The story that launched from a feed box, taking wing, still finds itself flying into our ears 21 centuries later. Tonight, for many, it comes to us in this way:
“Throughout the season of Advent,
the Church has reflected on God’s promises,
so often spoken by the prophets,
to send a savior to the people of Israel
who would be Emmanuel, that is, God with us.
In the fullness of time those promises were fulfilled. With hearts full of joy let us listen to the proclamation of our Savior’s birth.
Today, the twenty-fifth day of December
Unknown ages from the time when God created the heavens and the earth
And then formed man and woman in his own image.
Several thousand years after the flood,
When God made the rainbow shine forth as a sign of the covenant.
Twenty-one centuries from the time of Abraham and Sarah;
Thirteen centuries after Moses led the people of Israel out of Egypt.
Eleven hundred years from the time of Ruth and the Judges;
One thousand years from the anointing of David as king;
In the sixty-fifth week according to the prophecy of Daniel.
In the one hundred and ninety-fourth Olympiad;
The seven hundred and fifty-second year from the foundation of the city of Rome.
The forty-second year of the reign of Octavian Augustus;
The whole world being at peace,
Jesus Christ, eternal God and Son of the eternal Father,
Desiring to sanctify the world by his most merciful coming,
Being conceived by the Holy Spirit,
And nine months having passed since his conception,
Was born in Bethlehem of Judea of the Virgin Mary.
Today is the nativity of our Lord Jesus Christ according to the flesh. Amen.
That’s pretty much the Christmas story. But it certainly falls short if it ends there around 21 centuries ago. And the only reason it falls short is if the story’s characters are limited to those names in Luke 2.
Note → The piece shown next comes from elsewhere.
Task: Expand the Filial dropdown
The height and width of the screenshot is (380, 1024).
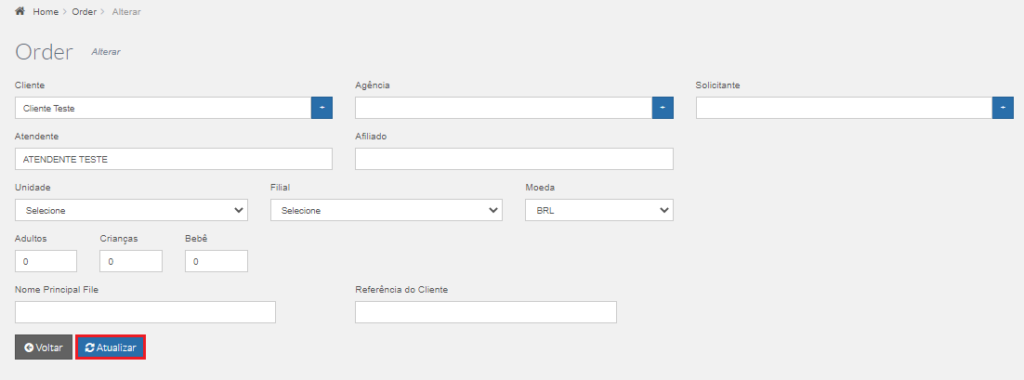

Aren’t there other stories?
Aren’t there other Christmas stories?
And aren’t those stories propelled forward from Luke 2 with these angelic words, “Do not be afraid; for see—I am bringing you good news of great joy for all the people.”
For all the people—ALL THE PEOPLE—you, me, generations as yet unborn—could this be our cue to take our place and act our parts, get into the story, be more useful than “boar teats?” Is this the prophetic pronouncement that the story is not so much the story of the birthing manger of Jesus, but perhaps the story of the birthing manger of us all? Wouldn’t this mean that the manger of Jesus is the manger of us all?
And wouldn’t it mean that the manger is the feed box that feeds across every boundary and lifetime?
Seems very apt that the manger, the feed box in Bethlehem, whose very name means “House of Bread,” is the box for the giving of nourishment? That’s certainly the truth of Jesus—and for the Christian it should certainly be just as equally true.
There’s only one manger, the manger of Jesus. And it is the very same manger for folks like me, like you.
Tonight we’ll hear the 21 century old story of Jesus and the manger, in a world looking to find that same Jesus in the manger of me, of you?
Who will hear the Christmas story told through me? Told through you?
And where can we find our Christmas storylines?
Perhaps we look deeply into our lives, to the place where the Meal in the feed box of the house of bread has nourished us, cleansed us, called us, changed us, renewed us, freed us, calmed us, released us, called us holy, called us lovely, called us mine, made us new?
Isn’t that really what we’ve come to Bethlehem to see? Aren’t those the moments bringing you good news of great joy? Isn’t that what our world longs to see, for aren’t those the storylines this world waits to hear? Aren’t those the signs of a babe creating meaning far beyond any time locked, time stamped event, working grace in the deepest bowels of human experience?